──────── Data section
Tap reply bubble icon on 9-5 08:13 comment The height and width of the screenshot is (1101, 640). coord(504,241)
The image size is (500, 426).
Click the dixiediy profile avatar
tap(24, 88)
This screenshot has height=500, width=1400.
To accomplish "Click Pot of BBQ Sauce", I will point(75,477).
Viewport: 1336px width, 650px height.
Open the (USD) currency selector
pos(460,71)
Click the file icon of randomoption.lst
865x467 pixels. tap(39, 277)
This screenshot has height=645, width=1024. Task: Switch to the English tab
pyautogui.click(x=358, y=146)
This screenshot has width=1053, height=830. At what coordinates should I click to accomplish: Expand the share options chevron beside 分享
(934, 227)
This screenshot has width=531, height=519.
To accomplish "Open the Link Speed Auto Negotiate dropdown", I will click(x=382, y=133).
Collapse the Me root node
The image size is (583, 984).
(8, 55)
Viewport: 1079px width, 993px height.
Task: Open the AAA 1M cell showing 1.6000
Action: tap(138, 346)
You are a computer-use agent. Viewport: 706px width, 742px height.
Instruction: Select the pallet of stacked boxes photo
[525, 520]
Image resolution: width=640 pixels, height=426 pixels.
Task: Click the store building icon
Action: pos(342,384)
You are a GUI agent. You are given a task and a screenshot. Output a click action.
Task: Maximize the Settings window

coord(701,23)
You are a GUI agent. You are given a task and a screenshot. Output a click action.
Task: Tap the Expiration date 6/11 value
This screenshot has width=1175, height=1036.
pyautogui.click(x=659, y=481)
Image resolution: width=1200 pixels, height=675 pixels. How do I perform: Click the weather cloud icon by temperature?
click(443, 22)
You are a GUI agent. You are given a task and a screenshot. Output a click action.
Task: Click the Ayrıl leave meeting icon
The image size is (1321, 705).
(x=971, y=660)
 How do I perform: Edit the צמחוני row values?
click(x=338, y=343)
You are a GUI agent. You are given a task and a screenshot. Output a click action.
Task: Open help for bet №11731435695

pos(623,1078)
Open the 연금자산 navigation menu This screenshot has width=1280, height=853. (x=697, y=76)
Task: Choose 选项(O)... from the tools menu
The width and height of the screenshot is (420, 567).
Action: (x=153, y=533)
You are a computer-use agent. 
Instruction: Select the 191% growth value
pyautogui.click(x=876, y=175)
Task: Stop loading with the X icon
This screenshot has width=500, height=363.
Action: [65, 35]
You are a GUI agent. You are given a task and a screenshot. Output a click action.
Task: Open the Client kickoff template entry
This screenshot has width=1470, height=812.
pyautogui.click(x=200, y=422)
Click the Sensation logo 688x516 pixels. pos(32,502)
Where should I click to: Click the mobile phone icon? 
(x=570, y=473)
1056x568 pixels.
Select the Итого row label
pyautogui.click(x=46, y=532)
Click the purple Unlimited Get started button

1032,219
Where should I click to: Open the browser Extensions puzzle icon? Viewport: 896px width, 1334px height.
────────────────
# The task:
Please copy out the preceding data in full, exactly as written.

# Task answer:
Tap reply bubble icon on 9-5 08:13 comment The height and width of the screenshot is (1101, 640). coord(504,241)
The image size is (500, 426).
Click the dixiediy profile avatar
tap(24, 88)
This screenshot has height=500, width=1400.
To accomplish "Click Pot of BBQ Sauce", I will point(75,477).
Viewport: 1336px width, 650px height.
Open the (USD) currency selector
pos(460,71)
Click the file icon of randomoption.lst
865x467 pixels. tap(39, 277)
This screenshot has height=645, width=1024. Task: Switch to the English tab
pyautogui.click(x=358, y=146)
This screenshot has width=1053, height=830. At what coordinates should I click to accomplish: Expand the share options chevron beside 分享
(934, 227)
This screenshot has width=531, height=519.
To accomplish "Open the Link Speed Auto Negotiate dropdown", I will click(x=382, y=133).
Collapse the Me root node
The image size is (583, 984).
(8, 55)
Viewport: 1079px width, 993px height.
Task: Open the AAA 1M cell showing 1.6000
Action: tap(138, 346)
You are a computer-use agent. Viewport: 706px width, 742px height.
Instruction: Select the pallet of stacked boxes photo
[525, 520]
Image resolution: width=640 pixels, height=426 pixels.
Task: Click the store building icon
Action: pos(342,384)
You are a GUI agent. You are given a task and a screenshot. Output a click action.
Task: Maximize the Settings window

coord(701,23)
You are a GUI agent. You are given a task and a screenshot. Output a click action.
Task: Tap the Expiration date 6/11 value
This screenshot has width=1175, height=1036.
pyautogui.click(x=659, y=481)
Image resolution: width=1200 pixels, height=675 pixels. How do I perform: Click the weather cloud icon by temperature?
click(443, 22)
You are a GUI agent. You are given a task and a screenshot. Output a click action.
Task: Click the Ayrıl leave meeting icon
The image size is (1321, 705).
(x=971, y=660)
 How do I perform: Edit the צמחוני row values?
click(x=338, y=343)
You are a GUI agent. You are given a task and a screenshot. Output a click action.
Task: Open help for bet №11731435695

pos(623,1078)
Open the 연금자산 navigation menu This screenshot has width=1280, height=853. (x=697, y=76)
Task: Choose 选项(O)... from the tools menu
The width and height of the screenshot is (420, 567).
Action: (x=153, y=533)
You are a computer-use agent. 
Instruction: Select the 191% growth value
pyautogui.click(x=876, y=175)
Task: Stop loading with the X icon
This screenshot has width=500, height=363.
Action: [65, 35]
You are a GUI agent. You are given a task and a screenshot. Output a click action.
Task: Open the Client kickoff template entry
This screenshot has width=1470, height=812.
pyautogui.click(x=200, y=422)
Click the Sensation logo 688x516 pixels. pos(32,502)
Where should I click to: Click the mobile phone icon? 
(x=570, y=473)
1056x568 pixels.
Select the Итого row label
pyautogui.click(x=46, y=532)
Click the purple Unlimited Get started button

1032,219
Where should I click to: Open the browser Extensions puzzle icon? Viewport: 896px width, 1334px height.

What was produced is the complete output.